Wat ik er zo mooi aan vind: als hij op een podium kruipt, verandert hij voor je ogen in de rockster die hij in z’n hoofd is. Het is een oude dronken vent, maar op dat moment geloof je hem.
DJ: “Dat denk ik ook. Dat komt natuurlijk ook door zijn muziek, hij is een geweldige songschrijver.”
Op naar de volgende, ik ben er zeker van dat je dit zult herkennen.

Richard Swift

Novelist
(The Novelist, 2005)
DJ: (na één noot) “Oh ja, love this guy. Richard is als een broer voor me. (blijft nog een tijdje aandachtig luisteren) Weet je wat: ik had het vandaag nog over deze plaat in de tourbus. Mijn huidige drummer heeft ooit nog op Richard z’n platen gespeeld.”
Hoe kwam jij met hem te werken?
DJ: “Het was eigenlijk een voorstel van mijn platenfirma. Ik vond het eerst een bizar idee, onze muziek klinkt compleet anders. Maar zijn manier van opnemen en z’n brede muzikale smaak leunen dicht aan bij de mijne. Volgens mij is het een van de meest getalenteerde mensen die ik ken, echt een categorie op zich. Je hoort zijn voorbeelden in zijn muziek, maar wat hij maakt is nergens mee te vergelijken. Hij heeft me echt uitgedaagd door te zeggen: ‘Je hebt ook zo veel invloeden, net als ik. Waarom gebruik jij ze niet? Je houdt van punk, reggae, country, easy listening… Waarom stop je dat niet allemaal in één plaat?’ En dat was ook wat ik wilde doen, maar ik was er een beetje huiverig voor. Richard heeft dat voor mij mogelijk gemaakt, ik had iemand nodig om me te overtuigen dat het de juiste keuze was.
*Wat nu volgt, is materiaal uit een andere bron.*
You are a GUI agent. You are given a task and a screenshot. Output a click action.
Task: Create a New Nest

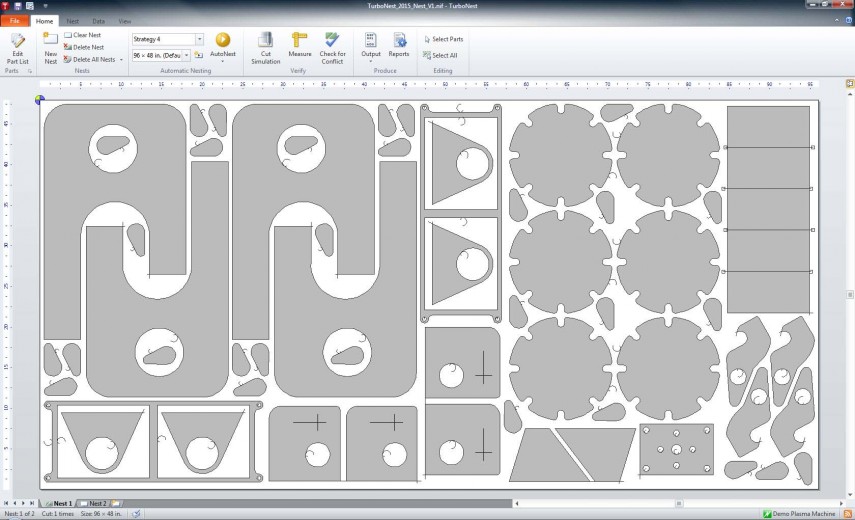point(51,49)
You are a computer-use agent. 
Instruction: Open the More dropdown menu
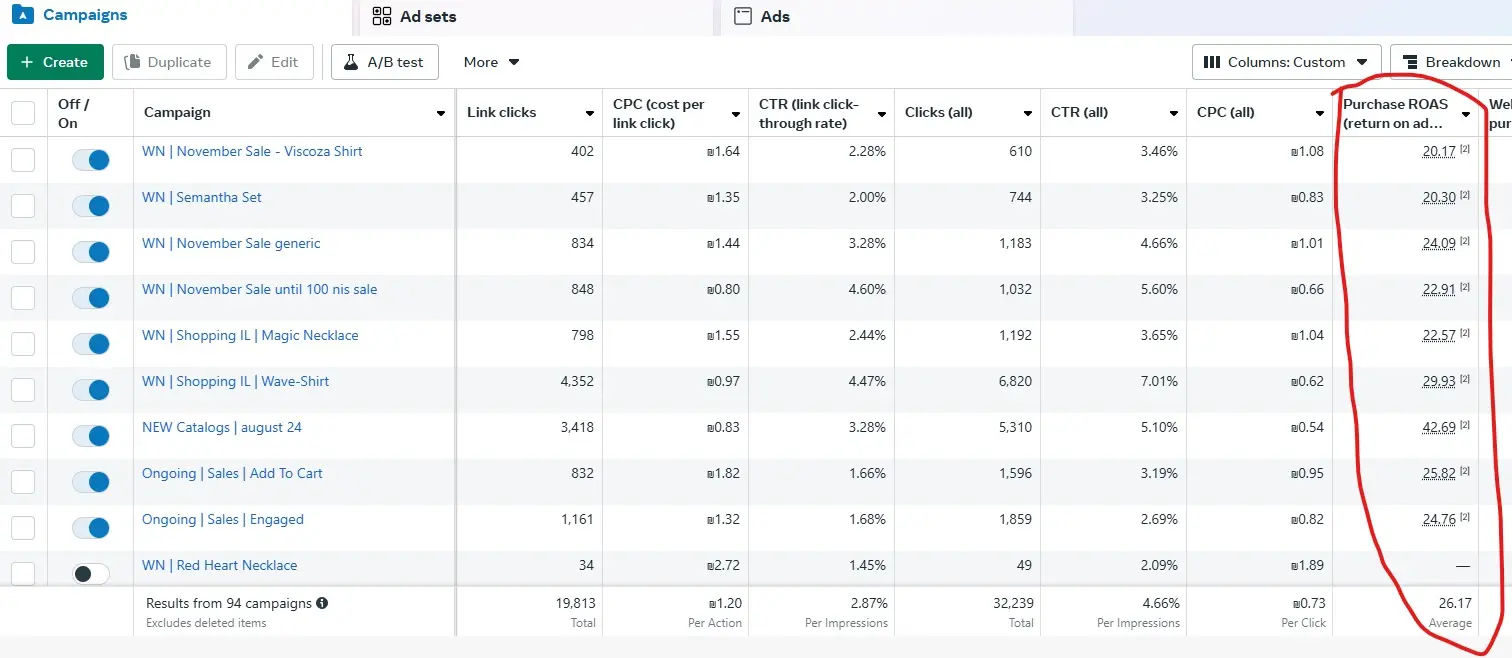(491, 62)
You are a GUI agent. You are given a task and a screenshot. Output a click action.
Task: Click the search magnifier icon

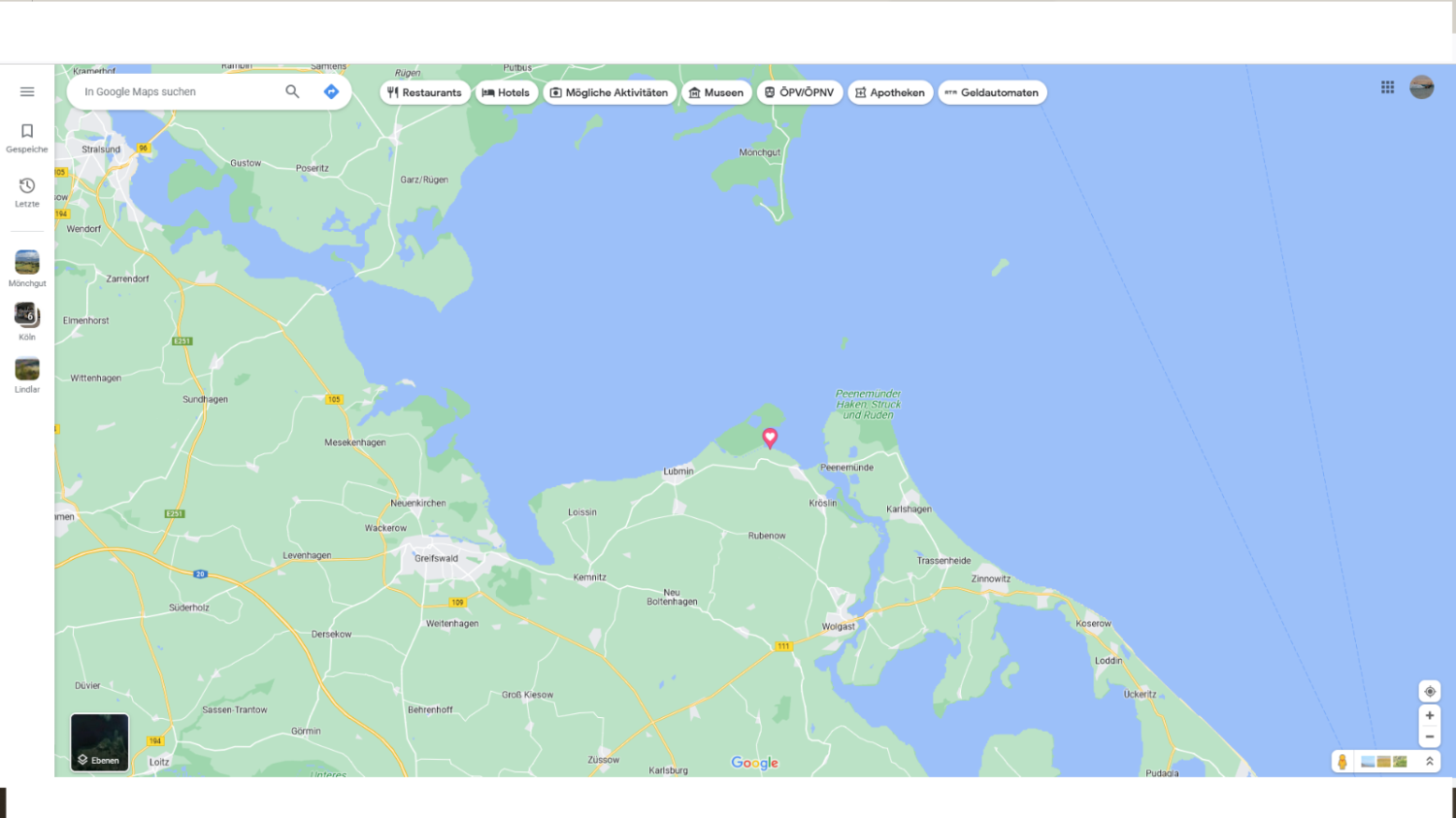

En ondertussen hebben we samen al vier platen gemaakt.”
Denk je dat jullie samenwerking zal blijven voortduren?
DJ: “Zeker! Hij is mijn George Martin. Er zijn artiesten die hun leven lang met dezelfde producer werken, en ik heb het gevoel dat Richard voor mij die persoon is. Hij maakt een groot deel uit van wat ik muzikaal doe.
Ons volgende fragment is een beetje een aparte keuze, maar er is een reden voor.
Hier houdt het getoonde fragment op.